For if someone comes into your meeting wearing a gold ring and dressed in fine clothes, and a poor person dressed in filthy clothes also comes in, if you look with favor on the one wearing the fine clothes and say, “Sit here in a good place,” and yet you say to the poor person, “Stand over there,” or “Sit here on the floor by my footstool,” haven’t you made distinctions among yourselves and become judges with evil thoughts? (James 2:2–4)
This brother of Jesus became an early Church leader and with this letter instructed the friends of Jesus to not show favouritism in their faith community, for this is to become “a judge with evil thoughts”. To show favouritism toward one person is to judge others as less than the one you favour, and that is evil, by the Lord’s reckoning.
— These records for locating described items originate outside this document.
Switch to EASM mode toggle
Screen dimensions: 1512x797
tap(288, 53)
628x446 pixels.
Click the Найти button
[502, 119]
Indeed, if you fulfill the royal law prescribed in the Scripture, Love your neighbour as yourself, you are doing well. (James 2:8)
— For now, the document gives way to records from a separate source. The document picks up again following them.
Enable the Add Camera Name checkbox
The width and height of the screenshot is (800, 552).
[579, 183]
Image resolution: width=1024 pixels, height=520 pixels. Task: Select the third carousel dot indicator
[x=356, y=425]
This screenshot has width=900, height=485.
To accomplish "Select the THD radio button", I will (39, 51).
Instead, following Jesus’ command to love your neighbour as yourself is to “do well” —this is a clear echoing of Micah.
James continued by explaining how keeping the Law is not enough, nor is believing all the correct things.
If, however, you show favouritism, you commit sin and are convicted by the law as transgressors. For whoever keeps the entire law, and yet stumbles at one point, is guilty of breaking it all. (James 2:9–10)
One can keep all the commands of God but to not love our neighbour is as if to break all the commands of God. That is how important loving mercy is for the friends of Jesus, it is equal with acting justly and walking humbly with our God.
Speak and act as those who are to be judged by the law of freedom. (James 2:12)
Showing favouritism in our community is just one example of how not to love mercy. An even more egregious example is, dare I say, how our Australian culture values the ‘fair go for all’ with ‘lip service’ yet does not practice it at all.
Favouritism abounds. Who you know is much more important than what you know. That is our upside down world!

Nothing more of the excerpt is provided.